When one corner floats, the cause is almost always the headrail level set during bracket fixing. Recheck the bracket plane before adjusting anything else.

Drop the top rail down from the head and watch the upper cells compress against the headrail seal. On blackout systems, Luxaflex fits a light-seal strip at the head. A bright line across the very top means the headrail is sitting forward of the reveal top and the brackets need reseating.

Cycle both rails through their full travel three or four times. A new honeycomb stack is stiff, and the pleats need working before they settle into an even concertina without gaps between individual cells.
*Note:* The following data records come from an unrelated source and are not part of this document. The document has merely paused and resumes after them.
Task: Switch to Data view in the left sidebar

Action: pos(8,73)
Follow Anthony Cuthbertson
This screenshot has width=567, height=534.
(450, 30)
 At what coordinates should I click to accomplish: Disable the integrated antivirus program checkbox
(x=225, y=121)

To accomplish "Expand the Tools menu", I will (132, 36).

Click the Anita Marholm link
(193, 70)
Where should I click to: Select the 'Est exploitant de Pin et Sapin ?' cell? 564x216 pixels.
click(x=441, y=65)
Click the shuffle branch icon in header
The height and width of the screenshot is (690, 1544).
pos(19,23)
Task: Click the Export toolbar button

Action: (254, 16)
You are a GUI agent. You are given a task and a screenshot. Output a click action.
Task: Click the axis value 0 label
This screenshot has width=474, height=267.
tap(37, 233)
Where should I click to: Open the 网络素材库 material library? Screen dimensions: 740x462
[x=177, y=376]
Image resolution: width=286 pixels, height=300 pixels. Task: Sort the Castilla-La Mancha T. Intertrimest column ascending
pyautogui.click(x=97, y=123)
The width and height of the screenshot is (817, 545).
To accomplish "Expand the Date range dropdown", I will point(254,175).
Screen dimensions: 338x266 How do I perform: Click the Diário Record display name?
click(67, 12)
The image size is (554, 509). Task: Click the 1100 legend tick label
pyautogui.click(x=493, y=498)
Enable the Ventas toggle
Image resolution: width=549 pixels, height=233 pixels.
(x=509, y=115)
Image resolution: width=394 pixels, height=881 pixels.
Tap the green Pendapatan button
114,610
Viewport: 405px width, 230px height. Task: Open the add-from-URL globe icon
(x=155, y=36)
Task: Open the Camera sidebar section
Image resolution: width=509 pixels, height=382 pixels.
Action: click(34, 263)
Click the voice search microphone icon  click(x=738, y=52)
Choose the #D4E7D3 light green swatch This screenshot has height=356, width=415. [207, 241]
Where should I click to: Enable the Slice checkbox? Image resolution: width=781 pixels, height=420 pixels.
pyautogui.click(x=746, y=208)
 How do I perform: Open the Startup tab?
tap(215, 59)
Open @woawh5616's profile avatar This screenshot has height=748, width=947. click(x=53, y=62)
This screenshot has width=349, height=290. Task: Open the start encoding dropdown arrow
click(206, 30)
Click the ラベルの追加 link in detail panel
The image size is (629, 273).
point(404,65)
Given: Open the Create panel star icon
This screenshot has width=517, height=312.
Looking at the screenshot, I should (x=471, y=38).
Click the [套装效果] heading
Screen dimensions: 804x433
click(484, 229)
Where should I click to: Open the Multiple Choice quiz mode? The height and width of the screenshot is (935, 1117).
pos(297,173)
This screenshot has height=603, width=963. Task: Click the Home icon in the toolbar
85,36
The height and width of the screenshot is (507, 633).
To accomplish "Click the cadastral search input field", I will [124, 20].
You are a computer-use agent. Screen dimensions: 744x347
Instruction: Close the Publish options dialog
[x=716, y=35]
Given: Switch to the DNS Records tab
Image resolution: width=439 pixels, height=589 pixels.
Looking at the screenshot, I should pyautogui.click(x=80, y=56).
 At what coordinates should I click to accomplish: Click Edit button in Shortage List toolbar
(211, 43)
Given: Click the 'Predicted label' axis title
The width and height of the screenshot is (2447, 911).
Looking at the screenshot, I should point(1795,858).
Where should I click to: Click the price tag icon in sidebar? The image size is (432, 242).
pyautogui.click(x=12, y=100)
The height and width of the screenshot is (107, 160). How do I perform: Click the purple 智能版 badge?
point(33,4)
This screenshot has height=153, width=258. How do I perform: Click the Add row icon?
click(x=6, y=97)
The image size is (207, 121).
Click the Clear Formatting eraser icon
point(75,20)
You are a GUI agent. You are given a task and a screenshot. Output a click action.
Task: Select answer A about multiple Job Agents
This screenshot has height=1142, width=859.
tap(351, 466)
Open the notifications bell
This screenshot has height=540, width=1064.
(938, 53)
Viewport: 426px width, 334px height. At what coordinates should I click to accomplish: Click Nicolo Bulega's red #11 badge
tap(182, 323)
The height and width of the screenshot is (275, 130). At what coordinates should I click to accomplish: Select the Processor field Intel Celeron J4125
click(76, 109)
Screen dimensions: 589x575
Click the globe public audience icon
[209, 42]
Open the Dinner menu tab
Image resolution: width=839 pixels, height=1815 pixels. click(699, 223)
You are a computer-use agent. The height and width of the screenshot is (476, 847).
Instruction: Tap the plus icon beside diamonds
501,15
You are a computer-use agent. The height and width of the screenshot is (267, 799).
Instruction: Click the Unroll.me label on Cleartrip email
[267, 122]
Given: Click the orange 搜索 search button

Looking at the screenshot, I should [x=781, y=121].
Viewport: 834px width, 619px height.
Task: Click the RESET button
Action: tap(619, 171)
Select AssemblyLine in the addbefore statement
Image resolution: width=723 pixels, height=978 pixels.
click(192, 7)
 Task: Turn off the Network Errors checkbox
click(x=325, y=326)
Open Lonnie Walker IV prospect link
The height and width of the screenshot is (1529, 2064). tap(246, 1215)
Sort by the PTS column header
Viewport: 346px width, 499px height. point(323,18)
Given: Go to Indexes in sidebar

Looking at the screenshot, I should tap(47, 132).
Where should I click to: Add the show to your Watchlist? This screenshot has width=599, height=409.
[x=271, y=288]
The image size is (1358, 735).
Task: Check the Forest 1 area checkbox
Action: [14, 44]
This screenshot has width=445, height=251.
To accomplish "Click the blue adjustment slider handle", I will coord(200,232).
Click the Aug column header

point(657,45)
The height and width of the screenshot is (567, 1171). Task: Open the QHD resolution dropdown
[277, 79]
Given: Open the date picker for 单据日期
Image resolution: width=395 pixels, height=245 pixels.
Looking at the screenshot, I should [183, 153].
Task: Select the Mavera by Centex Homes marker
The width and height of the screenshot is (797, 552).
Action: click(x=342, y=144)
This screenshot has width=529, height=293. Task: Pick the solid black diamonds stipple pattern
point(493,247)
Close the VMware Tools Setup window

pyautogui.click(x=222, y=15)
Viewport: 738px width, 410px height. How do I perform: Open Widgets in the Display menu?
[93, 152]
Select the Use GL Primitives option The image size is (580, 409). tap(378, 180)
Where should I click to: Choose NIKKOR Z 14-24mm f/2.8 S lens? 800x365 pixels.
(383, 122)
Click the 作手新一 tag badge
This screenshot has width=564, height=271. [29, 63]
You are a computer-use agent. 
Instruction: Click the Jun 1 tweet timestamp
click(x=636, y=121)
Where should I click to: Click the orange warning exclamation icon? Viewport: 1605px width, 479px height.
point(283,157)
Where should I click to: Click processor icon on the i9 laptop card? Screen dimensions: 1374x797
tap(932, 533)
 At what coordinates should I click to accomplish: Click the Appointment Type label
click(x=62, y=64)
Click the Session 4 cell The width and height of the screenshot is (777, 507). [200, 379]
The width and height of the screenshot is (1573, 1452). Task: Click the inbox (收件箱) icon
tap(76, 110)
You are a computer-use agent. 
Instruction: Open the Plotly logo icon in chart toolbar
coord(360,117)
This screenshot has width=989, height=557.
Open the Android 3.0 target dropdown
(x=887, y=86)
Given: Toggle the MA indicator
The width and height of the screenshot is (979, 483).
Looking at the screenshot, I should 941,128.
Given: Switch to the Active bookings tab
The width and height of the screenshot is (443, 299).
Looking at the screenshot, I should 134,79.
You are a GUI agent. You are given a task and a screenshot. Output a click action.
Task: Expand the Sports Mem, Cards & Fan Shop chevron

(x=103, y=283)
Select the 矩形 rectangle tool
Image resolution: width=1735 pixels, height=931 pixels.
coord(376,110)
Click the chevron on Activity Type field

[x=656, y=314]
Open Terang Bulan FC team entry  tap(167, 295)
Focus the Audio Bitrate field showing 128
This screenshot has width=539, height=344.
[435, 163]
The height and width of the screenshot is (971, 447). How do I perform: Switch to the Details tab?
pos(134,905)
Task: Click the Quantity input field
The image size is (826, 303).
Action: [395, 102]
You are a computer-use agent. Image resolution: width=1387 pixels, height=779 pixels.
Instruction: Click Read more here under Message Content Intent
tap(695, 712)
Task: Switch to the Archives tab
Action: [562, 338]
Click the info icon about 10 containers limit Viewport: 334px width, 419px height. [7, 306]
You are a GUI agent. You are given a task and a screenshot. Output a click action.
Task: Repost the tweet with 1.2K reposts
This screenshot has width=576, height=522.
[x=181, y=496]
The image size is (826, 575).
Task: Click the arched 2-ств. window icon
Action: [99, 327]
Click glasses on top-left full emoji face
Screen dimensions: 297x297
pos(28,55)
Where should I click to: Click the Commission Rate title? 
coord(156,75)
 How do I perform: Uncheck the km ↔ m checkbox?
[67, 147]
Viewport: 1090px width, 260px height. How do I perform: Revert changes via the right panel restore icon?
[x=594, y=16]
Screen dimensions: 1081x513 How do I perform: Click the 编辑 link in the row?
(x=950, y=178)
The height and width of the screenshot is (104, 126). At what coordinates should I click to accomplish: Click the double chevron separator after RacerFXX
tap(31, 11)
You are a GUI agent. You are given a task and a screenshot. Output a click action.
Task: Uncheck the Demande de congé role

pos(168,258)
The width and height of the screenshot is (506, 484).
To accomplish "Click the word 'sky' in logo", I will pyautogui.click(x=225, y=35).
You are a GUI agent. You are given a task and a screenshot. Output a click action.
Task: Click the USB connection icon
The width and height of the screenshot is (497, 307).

Read the result against a number

Luxaflex markets the Duette blackout range as room-darkening to near-blackout. In a real recess fit with side channels, the practical result is around 90 percent light reduction measured at the pane centre, with weaker readings toward any unsealed corner.

A cheap lux meter or a phone light-sensor app will show the difference plainly. The fabric centre may read in single-digit lux, yet the bare reveal beside it can sit at several hundred.

The honeycomb air pocket also gives a small thermal benefit. Still air trapped inside a 25mm cell resists conductive loss through cold glass much as a Knauf Earthwool roll resists it through a loft floor. The blind value remains a fraction of a properly insulated ceiling, and selling it as a heating fix overstates the effect.

If the reading lands below 90 percent, examine the sill corners, the channel overlap, and the head seal before assuming the fabric tier is to blame. A bright vertical strip points to the side detail; a bright line across the top points to the headrail seat.

What the lux meter rarely supplies is attribution. The meter gives a reading, yet the origin of the strip remains a separate problem.